La question des influences de jeunesse de Fidel Castro est évidemment un sujet troublant. Le père de Fidel, Ángel Castro, immigré galicien enrichi dans la canne à sucre, était effectivement un phalangiste convaincu. Le père jésuite Armando Llorente, mentor de Fidel au Colegio de Belén, se rappelle que son élève lisait avec une prédilection particulière les œuvres des grands « lideres maximos » du fascisme, notamment Hitler, Mussolini et José Antonio. D’autres témoins indiquent la présence de quelques essais de ce dernier parmi les livres présents dans la bibliothèque de la Comandancia de la guérilla de la Sierra Maestra. En outre, beaucoup attestent avoir entendu, à cette époque, Fidel Casto sifflotant ou chantonnant l’air de la « Cara al sol », l’hymne phalangiste.

Certes, ces témoignages de suffisent pas à faire du castrisme un avatar du phalangisme. Cependant, ils tracent un fil rouge fait d’anti-impérialisme, de corporatisme social et de nationalisme révolutionnaire dont les formes ont changé mais dont les racines plongent dans le même rejet d’un néo-colonialisme yankee des années 1920-1930.

 

Sylvain Roussillon

Paru dans le n°92 de Réfléchir & Agir

 

Franco, Castro et la Falange

En 1975, Castro décrète trois jours de deuil national à la mort de Franco, salué comme ayant « résisté aux pressions de l’impérialisme yankee » – honneur refusé à Mao l’année suivante -, avec drapeaux en berne, condoléances officielles et dizaines de milliers de Cubains se pressant au registre de l’ambassade espagnole.
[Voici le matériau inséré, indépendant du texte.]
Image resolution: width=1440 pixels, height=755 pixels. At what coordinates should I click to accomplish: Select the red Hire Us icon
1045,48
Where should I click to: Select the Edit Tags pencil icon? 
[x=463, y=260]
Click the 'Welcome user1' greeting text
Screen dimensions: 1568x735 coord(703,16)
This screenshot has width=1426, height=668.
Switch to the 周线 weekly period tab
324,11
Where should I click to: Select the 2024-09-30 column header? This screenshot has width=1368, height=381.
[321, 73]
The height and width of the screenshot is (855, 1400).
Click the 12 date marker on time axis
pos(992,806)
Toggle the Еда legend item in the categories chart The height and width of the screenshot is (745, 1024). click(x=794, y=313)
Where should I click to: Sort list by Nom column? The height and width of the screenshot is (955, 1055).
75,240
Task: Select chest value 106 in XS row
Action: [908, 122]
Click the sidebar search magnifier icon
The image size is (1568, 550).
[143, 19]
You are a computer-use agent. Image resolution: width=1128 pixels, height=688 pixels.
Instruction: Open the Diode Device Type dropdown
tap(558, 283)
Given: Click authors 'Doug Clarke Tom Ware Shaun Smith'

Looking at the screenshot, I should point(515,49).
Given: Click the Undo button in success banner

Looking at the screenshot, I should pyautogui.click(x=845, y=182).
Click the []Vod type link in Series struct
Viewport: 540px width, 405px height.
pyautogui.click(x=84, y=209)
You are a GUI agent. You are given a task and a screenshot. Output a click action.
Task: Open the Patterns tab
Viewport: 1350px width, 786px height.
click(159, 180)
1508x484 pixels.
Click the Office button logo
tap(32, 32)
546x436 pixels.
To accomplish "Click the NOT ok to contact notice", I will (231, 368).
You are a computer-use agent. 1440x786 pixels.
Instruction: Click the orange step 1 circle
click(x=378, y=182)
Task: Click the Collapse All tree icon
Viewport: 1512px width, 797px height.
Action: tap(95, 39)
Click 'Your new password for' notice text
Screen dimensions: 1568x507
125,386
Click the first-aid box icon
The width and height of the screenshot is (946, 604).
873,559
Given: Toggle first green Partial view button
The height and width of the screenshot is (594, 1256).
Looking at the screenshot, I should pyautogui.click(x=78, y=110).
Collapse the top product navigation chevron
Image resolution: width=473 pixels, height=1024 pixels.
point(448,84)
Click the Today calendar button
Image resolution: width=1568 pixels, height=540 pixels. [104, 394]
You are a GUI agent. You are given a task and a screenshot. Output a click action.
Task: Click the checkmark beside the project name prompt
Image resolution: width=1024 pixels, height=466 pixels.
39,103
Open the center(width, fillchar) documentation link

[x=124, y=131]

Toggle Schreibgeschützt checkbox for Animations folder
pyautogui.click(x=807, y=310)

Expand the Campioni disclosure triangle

Trois ans plus tard, des membres de la Falange Española Auténtica sont invités à La Havane au Congrès mondial de la jeunesse.

Ces deux gestes ne relèvent pas de l’accident diplomatique. Ils s’inscrivent dans une logique cohérente : celle d’un Castro nourri de lectures phalangistes, entretenant avec le monde hispanique nationaliste une familiarité souterraine que le vernis – devenu probable conviction – marxiste-léniniste n’a jamais tout à fait effacée. Franco et Castro partageaient moins une doctrine qu’un tempérament et un ennemi commun : le libéralisme. C’est sur ce terrain pragmatique et identitaire que s’est nouée l’une des relations les plus insolites de la guerre froide.